**Assigned task**
Would it be possible to copy exactly the lines from the one containing "This screenshot has width=1716, height=1042." to the end of the entries, including both and nothing else?
☆ ☆ ☆
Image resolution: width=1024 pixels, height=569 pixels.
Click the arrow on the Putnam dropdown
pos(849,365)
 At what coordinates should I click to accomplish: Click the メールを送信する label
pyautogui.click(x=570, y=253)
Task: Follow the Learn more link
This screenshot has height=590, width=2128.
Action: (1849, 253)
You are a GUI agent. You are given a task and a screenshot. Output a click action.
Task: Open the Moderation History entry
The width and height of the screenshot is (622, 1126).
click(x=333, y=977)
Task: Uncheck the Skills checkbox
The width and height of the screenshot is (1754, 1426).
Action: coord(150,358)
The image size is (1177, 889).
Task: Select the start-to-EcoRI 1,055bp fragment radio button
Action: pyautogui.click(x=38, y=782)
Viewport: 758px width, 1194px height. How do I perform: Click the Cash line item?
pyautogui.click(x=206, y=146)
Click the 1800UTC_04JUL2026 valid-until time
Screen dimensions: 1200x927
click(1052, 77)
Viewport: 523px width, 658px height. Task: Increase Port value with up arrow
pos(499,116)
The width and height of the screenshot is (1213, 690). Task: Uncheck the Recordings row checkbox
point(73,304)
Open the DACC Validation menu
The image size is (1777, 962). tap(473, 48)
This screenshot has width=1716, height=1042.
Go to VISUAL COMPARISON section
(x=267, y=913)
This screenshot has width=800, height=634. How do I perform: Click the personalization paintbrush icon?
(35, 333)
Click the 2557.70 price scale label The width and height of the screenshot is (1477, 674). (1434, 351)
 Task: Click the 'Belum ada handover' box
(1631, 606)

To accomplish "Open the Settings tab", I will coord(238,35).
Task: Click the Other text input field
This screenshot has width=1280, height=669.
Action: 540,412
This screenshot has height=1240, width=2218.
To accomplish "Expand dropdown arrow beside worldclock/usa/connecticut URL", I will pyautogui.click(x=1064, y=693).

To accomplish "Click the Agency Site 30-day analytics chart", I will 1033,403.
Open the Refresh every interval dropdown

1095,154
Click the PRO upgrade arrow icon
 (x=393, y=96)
☆ ☆ ☆
**Solution**
This screenshot has width=1716, height=1042.
Go to VISUAL COMPARISON section
(x=267, y=913)
This screenshot has width=800, height=634. How do I perform: Click the personalization paintbrush icon?
(35, 333)
Click the 2557.70 price scale label The width and height of the screenshot is (1477, 674). (1434, 351)
 Task: Click the 'Belum ada handover' box
(1631, 606)

To accomplish "Open the Settings tab", I will coord(238,35).
Task: Click the Other text input field
This screenshot has width=1280, height=669.
Action: 540,412
This screenshot has height=1240, width=2218.
To accomplish "Expand dropdown arrow beside worldclock/usa/connecticut URL", I will pyautogui.click(x=1064, y=693).

To accomplish "Click the Agency Site 30-day analytics chart", I will 1033,403.
Open the Refresh every interval dropdown

1095,154
Click the PRO upgrade arrow icon
 (x=393, y=96)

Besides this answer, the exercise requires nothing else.